La voie du dépaysement

Matthijs est parti une année avec PIE, à l’autre bout du monde : c’était il y a 23 ans, dans la froide et sauvage Alaska. Il est aujourd’hui enseignant et chercheur en sociologie. Rien ne relie directement ces deux faits ou événements. Mais parler avec l’intéressé de l’un et de l’autre permet de dessiner un chemin de recherche et de vie, où le goût pour la découverte, le dépaysement et l’apprentissage a toute son importance.

Matthijs Gardenier - Participant PIE au programme d'une année scolaire aux USA - PIEEn images : Matthijs d’hier et d’aujourd’hui (2002/2023)

Prénom : MATTHIJS

Nom : GARDENIER

Nationalité : Française

Promo :  2000 / Dinosaure

Destination : Kodiak, Alaska, USA

Situation actuelle : chercheur en Sciences sociales, coordinateur scientifique de l’Observatoire des discriminations de Montpellier et enseignant en Sociologie à l’Université Paul Valéry Montpellier 3

 

 

 

Pourquoi je suis parti avec PIE ?
Mon moteur c’était LA DÉCOUVERTE. J’avais deux envies très précises : l’envie de pratiquer la langue anglaise, de la parler couramment… et celle de découvrir l’Ouest américain. Je parlais déjà hollandais, mais l’anglais m’intéressait. Je sentais que cela me serait utile. Je dois dire aussi que ma soeur travaillait à PIE et que dans ma famille on était plutôt sensibilisés à ce type de projet international, autour du voyage et des langues. L’idée de l’Ouest américain, au départ c’était un peu pour le climat, pour la Californie ou le Nevada…

Et au final tu as été placé et tu es parti en Alaska ?
Oui. Je dois dire que l’Alaska, ce n’est pas exactement l’Ouest que j’imaginais… et encore moins l’expérience à laquelle je m’attendais. Mais au final, je suis très très content d’avoir vécu là-bas.

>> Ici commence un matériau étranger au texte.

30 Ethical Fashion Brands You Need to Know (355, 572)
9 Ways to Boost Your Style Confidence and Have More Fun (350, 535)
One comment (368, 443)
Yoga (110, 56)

L’Alaska c’est les États-Unis bien sûr, mais en même temps c’est tout à fait autre chose que les États-Unis. C’est une société qui n’est pas arrivée au bout de son expansion, un monde encore en devenir. C’est très curieux et intéressant à ce niveau-là.

L’Alaska c’est les États-Unis bien sûr, mais en même temps c’est tout à fait autre chose que les États-Unis. C’est une société qui n’est pas arrivée au bout de son expansion !

Mon année PIE en un mot
LE DÉPAYSEMENT — Ça rejoint ce que l’on vient de dire. En Alaska, je me suis senti ailleurs. Avec ma famille d’accueil on habitait directement sur le Pacifique. Plus de vingt ans après, il reste gravée en moi cette image du réveil quotidien face à l’océan, aux vagues, aux marées. On ne pouvait pas se baigner tellement c’était froid, mais la mer était là partout. Se lever et profiter de ce spectacle tous les jours, c’était bel et bien dépaysant. L’île de Kodiak est grande comme la Corse, mais il n’y a qu’un seul bled : c’est un port de pêche en fait. Penser à cela, se dire qu’on est loin de tout, comme dans un poste avancé, avec derrière soi les humains et devant plus rien ou plus grand chose, est assez grisant. Ce contact puissant et direct avec les éléments —pas tant le froid que le vent, la pluie, les tempêtes— ce n’est pas si courant aujourd’hui, et j’ai beaucoup apprécié de vivre ça.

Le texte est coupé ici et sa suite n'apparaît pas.